This is just a quick note about Half-Married, an unpretentious new comedy which closed last night at the Arsenal Center for the Arts, and which provided my first exposure to the F.U.D.G.E. Theatre Company (whose acronym stands for "Friends United to, um, Something Something Entertainment, I think). F.U.D.G.E. is a denizen of the second "fringe" of Boston theatre - they're a community-style group that, like Metro Stage and others, is edging into the more professional city scene.
This is an interesting development, and I don't share the prejudices of many critics regarding community theatre: it's often great. More than most community-fringe players, however, F.U.D.G.E. still seems very suburban, at least based on Half-Married, a wittily written but completely clichéd script by two Needham guys, Charles Antin and Ryan Cunningham. The comedy follows Soren and Stephanie, two generic, attractive middle-class white kids as they move in together and discover - or almost discover - that Stephanie might be pregnant. As they struggle over whether or not she should take a pregnancy test now or later (yeah, that's the whole conflict), their fun-but-dysfunctional married friends, John and Amanda, drop by to give them a taste of the commitment hell that awaits them if Stephanie does, indeed, have a bun in the oven.
But of course it's entirely up to Stephanie when she wants to take her pregnancy test, and the script instinctively steers clear of any questions so fraught as what Knocked Up called "smushsmortion." We quickly realize, however, that Antin and Cunningham are after nothing more than a little romance in which circumstances reveal that goofy Soren and pouty Stephanie do, actually, have enough love for each other to make a commitment should they be expecting. And the playwrights in fact nail this limited objective, and we say "Awww" just when we're supposed to. Curtain!

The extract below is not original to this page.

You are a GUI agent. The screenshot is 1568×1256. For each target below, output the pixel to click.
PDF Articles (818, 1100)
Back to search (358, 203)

To be fair, they have also been pretty funny along the way, and the piece is good-natured and light on its feet. This is basically a mash-up of whitebread sitcoms like Friends and Seinfeld, and it reminded me a lot of what my parents' generation used to call "dinner theatre" - a two-couple sex comedy on a single set. When you're chuckling on a steady basis, however, you don't really mind. The ball-busting Amanda (the crackling Jamianne Devlin) may be a stereotype, but she gets all the best lines - and they are, indeed, hilarious, while the dude-speak camaraderie of Soren and John is very accurately observed ( so accurately that we wonder if they shouldn't just be called "Charles" and "Ryan"). The cast is clearly more versed in stand-up than the Method, but they get the job done, and director Joe DeMita kept things moving, and amusing; only the lovely Danielle Sosnowski seemed a little stiff, but she certainly has potential.
I think it's also worth mentioning that the house was full, and the crowd clearly enjoyed itself. Thus the irony of community theatre - a largely white, middle-class scene that by all academic accounts should be dying because it's so disconnected with our political struggle, but is, instead, going like gangbusters. On the other hand, Antin and Cunningham - and F.U.D.G.E. - clearly have talent, but in the end, Half-Married is only half a play, and both the playwrights and their producer need to take on projects of more complexity and theatrical (as opposed to televisual) ambition. But I can't lie - I did laugh, and if the run had been a little longer, you might have, too.